One of the signs you're Not Well is that putting a 'reading list' section on your blog starts with building a rotating-proxy amazon scraper and a NLP powered metadata scrubbing engine that fixes common problems — Edition names jammed onto the end of Publisher names, publication dates appended to Imprint names, subtitles that are actually author lists, etc.
But, like… what am I supposed to do? Let BAD DATA just STAY BAD?
*wild-eyed, twitchy stare*
Structured book metadata is less of a contract and more of a puzzle game, in which you try to figure out whether ‘PENGUIN' appearing in the Publisher, Format, and Edition fields of a book about penguins is a sign that Penguin/Random House published it, that the metadata is duplicated, or that someone’s enthusiastic 5 year old got ahold of the keyboard on release day.

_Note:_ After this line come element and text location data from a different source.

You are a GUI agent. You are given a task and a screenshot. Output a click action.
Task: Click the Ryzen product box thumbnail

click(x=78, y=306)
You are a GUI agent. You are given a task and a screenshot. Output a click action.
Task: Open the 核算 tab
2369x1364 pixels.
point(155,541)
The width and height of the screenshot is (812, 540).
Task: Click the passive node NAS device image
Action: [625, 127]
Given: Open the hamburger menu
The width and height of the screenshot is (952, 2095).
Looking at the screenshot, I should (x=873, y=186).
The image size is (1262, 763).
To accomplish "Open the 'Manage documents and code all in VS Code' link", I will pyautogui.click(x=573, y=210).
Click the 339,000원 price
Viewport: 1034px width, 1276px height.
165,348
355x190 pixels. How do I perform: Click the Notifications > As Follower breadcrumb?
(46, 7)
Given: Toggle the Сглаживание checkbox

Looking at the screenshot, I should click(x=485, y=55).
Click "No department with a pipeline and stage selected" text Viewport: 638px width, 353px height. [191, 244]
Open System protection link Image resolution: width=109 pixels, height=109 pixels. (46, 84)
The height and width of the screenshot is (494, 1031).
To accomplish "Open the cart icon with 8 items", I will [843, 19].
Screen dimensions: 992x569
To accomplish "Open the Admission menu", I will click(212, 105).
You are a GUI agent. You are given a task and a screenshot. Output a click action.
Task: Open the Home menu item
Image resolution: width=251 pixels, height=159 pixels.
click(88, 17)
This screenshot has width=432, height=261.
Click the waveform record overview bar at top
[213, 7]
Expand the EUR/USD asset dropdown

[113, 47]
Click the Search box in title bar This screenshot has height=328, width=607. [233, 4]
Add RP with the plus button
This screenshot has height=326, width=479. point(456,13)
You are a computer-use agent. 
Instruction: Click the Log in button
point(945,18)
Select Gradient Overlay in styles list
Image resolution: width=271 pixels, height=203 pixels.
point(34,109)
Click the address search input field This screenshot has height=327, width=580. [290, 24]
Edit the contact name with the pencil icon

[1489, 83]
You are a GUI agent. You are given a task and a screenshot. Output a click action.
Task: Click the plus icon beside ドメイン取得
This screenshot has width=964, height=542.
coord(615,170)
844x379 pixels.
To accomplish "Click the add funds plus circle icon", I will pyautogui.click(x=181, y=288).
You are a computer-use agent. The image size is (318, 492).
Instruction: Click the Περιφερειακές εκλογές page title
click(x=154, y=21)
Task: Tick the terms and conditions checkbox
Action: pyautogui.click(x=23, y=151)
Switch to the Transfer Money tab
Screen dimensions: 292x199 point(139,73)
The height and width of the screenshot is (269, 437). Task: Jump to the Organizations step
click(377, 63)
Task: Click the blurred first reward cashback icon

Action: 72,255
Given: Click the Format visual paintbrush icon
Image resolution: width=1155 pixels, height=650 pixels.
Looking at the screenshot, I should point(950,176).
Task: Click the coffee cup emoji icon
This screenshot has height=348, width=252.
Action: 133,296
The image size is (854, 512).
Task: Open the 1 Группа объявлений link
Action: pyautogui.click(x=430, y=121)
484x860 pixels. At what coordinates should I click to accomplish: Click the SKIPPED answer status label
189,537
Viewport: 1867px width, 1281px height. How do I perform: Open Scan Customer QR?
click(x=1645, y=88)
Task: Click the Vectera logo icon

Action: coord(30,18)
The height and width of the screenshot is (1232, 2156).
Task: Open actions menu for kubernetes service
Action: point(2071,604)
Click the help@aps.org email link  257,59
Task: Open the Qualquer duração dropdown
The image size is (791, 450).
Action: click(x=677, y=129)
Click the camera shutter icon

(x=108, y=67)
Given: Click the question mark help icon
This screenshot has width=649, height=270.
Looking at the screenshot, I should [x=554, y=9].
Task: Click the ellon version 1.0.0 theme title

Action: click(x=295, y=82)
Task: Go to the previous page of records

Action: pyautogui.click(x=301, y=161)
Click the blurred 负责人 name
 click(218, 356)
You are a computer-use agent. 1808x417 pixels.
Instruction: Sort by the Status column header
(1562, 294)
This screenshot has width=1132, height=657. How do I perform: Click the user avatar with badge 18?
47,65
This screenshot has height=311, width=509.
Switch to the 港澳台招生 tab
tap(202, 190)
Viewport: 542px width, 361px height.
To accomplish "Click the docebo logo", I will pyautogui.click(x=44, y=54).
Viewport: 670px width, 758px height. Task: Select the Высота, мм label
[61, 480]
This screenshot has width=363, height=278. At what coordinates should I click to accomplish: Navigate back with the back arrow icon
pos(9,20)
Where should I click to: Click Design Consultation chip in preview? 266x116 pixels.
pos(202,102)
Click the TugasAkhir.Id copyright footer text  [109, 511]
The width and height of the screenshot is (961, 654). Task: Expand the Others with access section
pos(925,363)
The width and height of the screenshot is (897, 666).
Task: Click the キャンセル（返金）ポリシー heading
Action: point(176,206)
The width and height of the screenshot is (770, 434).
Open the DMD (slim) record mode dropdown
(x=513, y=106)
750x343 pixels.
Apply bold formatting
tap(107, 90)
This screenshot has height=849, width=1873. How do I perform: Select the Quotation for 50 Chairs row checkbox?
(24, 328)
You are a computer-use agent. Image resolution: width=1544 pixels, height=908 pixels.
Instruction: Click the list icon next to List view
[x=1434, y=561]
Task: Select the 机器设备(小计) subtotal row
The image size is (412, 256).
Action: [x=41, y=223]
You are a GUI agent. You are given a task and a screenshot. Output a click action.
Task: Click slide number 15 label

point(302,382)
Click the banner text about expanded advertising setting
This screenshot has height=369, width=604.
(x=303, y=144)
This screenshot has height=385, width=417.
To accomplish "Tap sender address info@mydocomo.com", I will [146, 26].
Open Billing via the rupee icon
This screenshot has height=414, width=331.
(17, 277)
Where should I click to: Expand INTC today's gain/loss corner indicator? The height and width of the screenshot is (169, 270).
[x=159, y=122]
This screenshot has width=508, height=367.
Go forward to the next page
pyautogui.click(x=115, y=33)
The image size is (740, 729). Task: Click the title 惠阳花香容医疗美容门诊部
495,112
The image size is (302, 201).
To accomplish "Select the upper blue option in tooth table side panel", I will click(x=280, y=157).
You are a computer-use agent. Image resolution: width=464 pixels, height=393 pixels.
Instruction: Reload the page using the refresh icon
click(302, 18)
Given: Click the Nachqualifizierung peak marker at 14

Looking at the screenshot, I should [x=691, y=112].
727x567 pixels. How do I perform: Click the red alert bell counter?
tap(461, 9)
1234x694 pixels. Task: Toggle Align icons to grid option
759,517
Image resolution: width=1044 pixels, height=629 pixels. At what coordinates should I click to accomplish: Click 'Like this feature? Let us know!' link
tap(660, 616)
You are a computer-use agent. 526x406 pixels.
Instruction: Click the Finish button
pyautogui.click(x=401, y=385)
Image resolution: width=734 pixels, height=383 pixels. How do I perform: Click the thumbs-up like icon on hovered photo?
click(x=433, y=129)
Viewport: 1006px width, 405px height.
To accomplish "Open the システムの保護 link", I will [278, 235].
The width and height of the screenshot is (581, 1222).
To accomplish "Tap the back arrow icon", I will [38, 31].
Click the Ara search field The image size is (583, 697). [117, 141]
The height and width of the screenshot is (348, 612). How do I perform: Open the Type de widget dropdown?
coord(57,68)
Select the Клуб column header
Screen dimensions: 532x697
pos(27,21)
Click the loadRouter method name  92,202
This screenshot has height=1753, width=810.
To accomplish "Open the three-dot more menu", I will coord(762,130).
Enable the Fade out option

@eaton It’s such a headache with my own reading log, and I view any API-pulled data as a mere starting point that needs human intervention
@markllobrera 100%. I've got things in ... DECENT shape, though not so good that I’d be comfortable doing (say) auto-generation of author-name index pages.
@eaton I settled on a system where the API pulls result in a Markdown file with the book metadata in front matter, and that can get cleaned up
@markllobrera @eaton i’ve had a book blog for 16 years and i just...keyboard that shit in
@aworkinglibrary @eaton Fair! (The only reason I ended up hooking in to APIs was because I wanted to build a few CLI tools for coding practice, rather than a true workflow need)
@eaton The dataviz potential here [fans self]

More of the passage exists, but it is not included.